▶ Written request
Reproduce every one of the following rows verbatim, keeping their order and each character unchanged.

╭─ Extracted data

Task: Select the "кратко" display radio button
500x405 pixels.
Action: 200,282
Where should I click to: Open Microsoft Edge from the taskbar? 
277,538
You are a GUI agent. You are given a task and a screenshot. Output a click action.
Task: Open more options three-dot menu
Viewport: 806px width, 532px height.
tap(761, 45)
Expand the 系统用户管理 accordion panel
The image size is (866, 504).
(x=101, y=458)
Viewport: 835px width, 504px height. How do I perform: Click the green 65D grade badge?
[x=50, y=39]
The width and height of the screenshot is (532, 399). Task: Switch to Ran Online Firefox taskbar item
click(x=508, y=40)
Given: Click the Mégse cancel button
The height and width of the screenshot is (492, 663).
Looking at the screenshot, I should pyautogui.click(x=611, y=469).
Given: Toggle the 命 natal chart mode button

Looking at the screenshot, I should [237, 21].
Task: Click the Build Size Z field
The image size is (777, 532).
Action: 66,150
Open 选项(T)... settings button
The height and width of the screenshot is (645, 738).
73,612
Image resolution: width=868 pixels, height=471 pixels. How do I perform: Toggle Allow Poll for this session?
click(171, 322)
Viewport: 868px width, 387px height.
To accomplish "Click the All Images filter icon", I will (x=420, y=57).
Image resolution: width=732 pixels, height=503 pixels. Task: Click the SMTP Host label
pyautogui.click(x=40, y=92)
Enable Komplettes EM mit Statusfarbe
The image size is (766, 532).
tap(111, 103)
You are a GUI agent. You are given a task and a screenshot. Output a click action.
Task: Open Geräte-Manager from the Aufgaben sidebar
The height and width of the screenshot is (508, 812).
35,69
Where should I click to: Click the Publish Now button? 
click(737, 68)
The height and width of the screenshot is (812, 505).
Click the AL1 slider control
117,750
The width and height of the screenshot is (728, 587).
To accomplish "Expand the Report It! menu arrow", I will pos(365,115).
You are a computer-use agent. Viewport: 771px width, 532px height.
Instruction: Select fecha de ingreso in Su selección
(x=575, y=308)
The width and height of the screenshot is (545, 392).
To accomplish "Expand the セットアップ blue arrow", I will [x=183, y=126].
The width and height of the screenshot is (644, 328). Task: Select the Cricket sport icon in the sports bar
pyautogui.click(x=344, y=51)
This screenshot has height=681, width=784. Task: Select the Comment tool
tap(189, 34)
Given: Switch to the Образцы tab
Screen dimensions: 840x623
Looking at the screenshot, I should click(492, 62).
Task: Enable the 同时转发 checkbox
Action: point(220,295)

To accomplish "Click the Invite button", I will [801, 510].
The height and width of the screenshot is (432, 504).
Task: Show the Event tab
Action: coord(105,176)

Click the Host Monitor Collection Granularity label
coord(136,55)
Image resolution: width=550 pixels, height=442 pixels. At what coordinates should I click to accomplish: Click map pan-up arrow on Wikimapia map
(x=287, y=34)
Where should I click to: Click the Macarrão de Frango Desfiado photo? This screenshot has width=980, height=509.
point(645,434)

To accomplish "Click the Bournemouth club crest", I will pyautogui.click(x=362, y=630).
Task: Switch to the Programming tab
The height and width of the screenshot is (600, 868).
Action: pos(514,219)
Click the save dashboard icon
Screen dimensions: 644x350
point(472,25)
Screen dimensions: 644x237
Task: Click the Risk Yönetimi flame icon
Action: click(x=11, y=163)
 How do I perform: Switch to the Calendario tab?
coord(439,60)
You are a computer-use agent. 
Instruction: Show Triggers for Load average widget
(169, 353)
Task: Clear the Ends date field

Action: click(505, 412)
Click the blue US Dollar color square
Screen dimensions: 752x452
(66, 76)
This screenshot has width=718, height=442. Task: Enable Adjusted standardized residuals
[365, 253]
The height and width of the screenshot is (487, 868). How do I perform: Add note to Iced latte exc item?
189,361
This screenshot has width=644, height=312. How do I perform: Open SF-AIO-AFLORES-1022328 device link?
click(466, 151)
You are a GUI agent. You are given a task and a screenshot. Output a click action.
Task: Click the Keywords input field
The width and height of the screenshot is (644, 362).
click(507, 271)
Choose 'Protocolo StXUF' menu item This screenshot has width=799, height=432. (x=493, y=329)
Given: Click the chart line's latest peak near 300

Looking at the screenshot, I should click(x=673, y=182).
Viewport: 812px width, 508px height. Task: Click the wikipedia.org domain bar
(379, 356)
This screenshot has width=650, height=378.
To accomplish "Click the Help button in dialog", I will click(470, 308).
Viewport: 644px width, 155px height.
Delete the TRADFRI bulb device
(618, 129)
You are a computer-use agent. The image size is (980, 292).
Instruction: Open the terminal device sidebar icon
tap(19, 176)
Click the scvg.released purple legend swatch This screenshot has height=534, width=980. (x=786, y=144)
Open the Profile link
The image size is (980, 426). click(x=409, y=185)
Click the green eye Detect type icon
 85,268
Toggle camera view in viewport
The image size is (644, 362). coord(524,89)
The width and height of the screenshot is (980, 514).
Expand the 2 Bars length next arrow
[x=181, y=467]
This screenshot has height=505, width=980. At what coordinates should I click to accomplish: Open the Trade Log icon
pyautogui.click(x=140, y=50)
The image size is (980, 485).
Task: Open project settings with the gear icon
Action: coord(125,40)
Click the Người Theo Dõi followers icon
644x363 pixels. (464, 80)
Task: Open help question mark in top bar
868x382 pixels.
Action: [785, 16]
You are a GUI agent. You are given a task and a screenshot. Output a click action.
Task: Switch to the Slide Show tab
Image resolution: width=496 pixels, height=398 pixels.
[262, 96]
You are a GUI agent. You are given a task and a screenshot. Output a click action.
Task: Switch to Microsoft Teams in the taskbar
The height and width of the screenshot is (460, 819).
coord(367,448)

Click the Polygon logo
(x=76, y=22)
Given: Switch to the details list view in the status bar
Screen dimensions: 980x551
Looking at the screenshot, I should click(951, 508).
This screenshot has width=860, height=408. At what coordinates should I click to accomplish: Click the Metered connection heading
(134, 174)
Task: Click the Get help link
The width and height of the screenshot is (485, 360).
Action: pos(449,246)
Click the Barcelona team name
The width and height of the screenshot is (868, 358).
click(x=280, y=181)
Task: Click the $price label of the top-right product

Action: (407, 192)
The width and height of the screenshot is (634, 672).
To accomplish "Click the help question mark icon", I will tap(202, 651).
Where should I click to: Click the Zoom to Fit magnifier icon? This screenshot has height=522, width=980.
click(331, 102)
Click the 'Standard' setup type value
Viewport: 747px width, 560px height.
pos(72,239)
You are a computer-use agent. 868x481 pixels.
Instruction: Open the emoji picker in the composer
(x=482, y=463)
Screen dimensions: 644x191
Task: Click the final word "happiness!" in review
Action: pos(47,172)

╰─

▶ Complete response
Task: Select the "кратко" display radio button
500x405 pixels.
Action: 200,282
Where should I click to: Open Microsoft Edge from the taskbar? 
277,538
You are a GUI agent. You are given a task and a screenshot. Output a click action.
Task: Open more options three-dot menu
Viewport: 806px width, 532px height.
tap(761, 45)
Expand the 系统用户管理 accordion panel
The image size is (866, 504).
(x=101, y=458)
Viewport: 835px width, 504px height. How do I perform: Click the green 65D grade badge?
[x=50, y=39]
The width and height of the screenshot is (532, 399). Task: Switch to Ran Online Firefox taskbar item
click(x=508, y=40)
Given: Click the Mégse cancel button
The height and width of the screenshot is (492, 663).
Looking at the screenshot, I should pyautogui.click(x=611, y=469).
Given: Toggle the 命 natal chart mode button

Looking at the screenshot, I should [237, 21].
Task: Click the Build Size Z field
The image size is (777, 532).
Action: 66,150
Open 选项(T)... settings button
The height and width of the screenshot is (645, 738).
73,612
Image resolution: width=868 pixels, height=471 pixels. How do I perform: Toggle Allow Poll for this session?
click(171, 322)
Viewport: 868px width, 387px height.
To accomplish "Click the All Images filter icon", I will (x=420, y=57).
Image resolution: width=732 pixels, height=503 pixels. Task: Click the SMTP Host label
pyautogui.click(x=40, y=92)
Enable Komplettes EM mit Statusfarbe
The image size is (766, 532).
tap(111, 103)
You are a GUI agent. You are given a task and a screenshot. Output a click action.
Task: Open Geräte-Manager from the Aufgaben sidebar
The height and width of the screenshot is (508, 812).
35,69
Where should I click to: Click the Publish Now button? 
click(737, 68)
The height and width of the screenshot is (812, 505).
Click the AL1 slider control
117,750
The width and height of the screenshot is (728, 587).
To accomplish "Expand the Report It! menu arrow", I will pos(365,115).
You are a computer-use agent. Viewport: 771px width, 532px height.
Instruction: Select fecha de ingreso in Su selección
(x=575, y=308)
The width and height of the screenshot is (545, 392).
To accomplish "Expand the セットアップ blue arrow", I will [x=183, y=126].
The width and height of the screenshot is (644, 328). Task: Select the Cricket sport icon in the sports bar
pyautogui.click(x=344, y=51)
This screenshot has height=681, width=784. Task: Select the Comment tool
tap(189, 34)
Given: Switch to the Образцы tab
Screen dimensions: 840x623
Looking at the screenshot, I should click(492, 62).
Task: Enable the 同时转发 checkbox
Action: point(220,295)

To accomplish "Click the Invite button", I will [801, 510].
The height and width of the screenshot is (432, 504).
Task: Show the Event tab
Action: coord(105,176)

Click the Host Monitor Collection Granularity label
coord(136,55)
Image resolution: width=550 pixels, height=442 pixels. At what coordinates should I click to accomplish: Click map pan-up arrow on Wikimapia map
(x=287, y=34)
Where should I click to: Click the Macarrão de Frango Desfiado photo? This screenshot has width=980, height=509.
point(645,434)

To accomplish "Click the Bournemouth club crest", I will pyautogui.click(x=362, y=630).
Task: Switch to the Programming tab
The height and width of the screenshot is (600, 868).
Action: pos(514,219)
Click the save dashboard icon
Screen dimensions: 644x350
point(472,25)
Screen dimensions: 644x237
Task: Click the Risk Yönetimi flame icon
Action: click(x=11, y=163)
 How do I perform: Switch to the Calendario tab?
coord(439,60)
You are a computer-use agent. 
Instruction: Show Triggers for Load average widget
(169, 353)
Task: Clear the Ends date field

Action: click(505, 412)
Click the blue US Dollar color square
Screen dimensions: 752x452
(66, 76)
This screenshot has width=718, height=442. Task: Enable Adjusted standardized residuals
[365, 253]
The height and width of the screenshot is (487, 868). How do I perform: Add note to Iced latte exc item?
189,361
This screenshot has width=644, height=312. How do I perform: Open SF-AIO-AFLORES-1022328 device link?
click(466, 151)
You are a GUI agent. You are given a task and a screenshot. Output a click action.
Task: Click the Keywords input field
The width and height of the screenshot is (644, 362).
click(507, 271)
Choose 'Protocolo StXUF' menu item This screenshot has width=799, height=432. (x=493, y=329)
Given: Click the chart line's latest peak near 300

Looking at the screenshot, I should click(x=673, y=182).
Viewport: 812px width, 508px height. Task: Click the wikipedia.org domain bar
(379, 356)
This screenshot has width=650, height=378.
To accomplish "Click the Help button in dialog", I will click(470, 308).
Viewport: 644px width, 155px height.
Delete the TRADFRI bulb device
(618, 129)
You are a computer-use agent. The image size is (980, 292).
Instruction: Open the terminal device sidebar icon
tap(19, 176)
Click the scvg.released purple legend swatch This screenshot has height=534, width=980. (x=786, y=144)
Open the Profile link
The image size is (980, 426). click(x=409, y=185)
Click the green eye Detect type icon
 85,268
Toggle camera view in viewport
The image size is (644, 362). coord(524,89)
The width and height of the screenshot is (980, 514).
Expand the 2 Bars length next arrow
[x=181, y=467]
This screenshot has height=505, width=980. At what coordinates should I click to accomplish: Open the Trade Log icon
pyautogui.click(x=140, y=50)
The image size is (980, 485).
Task: Open project settings with the gear icon
Action: coord(125,40)
Click the Người Theo Dõi followers icon
644x363 pixels. (464, 80)
Task: Open help question mark in top bar
868x382 pixels.
Action: [785, 16]
You are a GUI agent. You are given a task and a screenshot. Output a click action.
Task: Switch to the Slide Show tab
Image resolution: width=496 pixels, height=398 pixels.
[262, 96]
You are a GUI agent. You are given a task and a screenshot. Output a click action.
Task: Switch to Microsoft Teams in the taskbar
The height and width of the screenshot is (460, 819).
coord(367,448)

Click the Polygon logo
(x=76, y=22)
Given: Switch to the details list view in the status bar
Screen dimensions: 980x551
Looking at the screenshot, I should click(951, 508).
This screenshot has width=860, height=408. At what coordinates should I click to accomplish: Click the Metered connection heading
(134, 174)
Task: Click the Get help link
The width and height of the screenshot is (485, 360).
Action: pos(449,246)
Click the Barcelona team name
The width and height of the screenshot is (868, 358).
click(x=280, y=181)
Task: Click the $price label of the top-right product

Action: (407, 192)
The width and height of the screenshot is (634, 672).
To accomplish "Click the help question mark icon", I will tap(202, 651).
Where should I click to: Click the Zoom to Fit magnifier icon? This screenshot has height=522, width=980.
click(331, 102)
Click the 'Standard' setup type value
Viewport: 747px width, 560px height.
pos(72,239)
You are a computer-use agent. 868x481 pixels.
Instruction: Open the emoji picker in the composer
(x=482, y=463)
Screen dimensions: 644x191
Task: Click the final word "happiness!" in review
Action: pos(47,172)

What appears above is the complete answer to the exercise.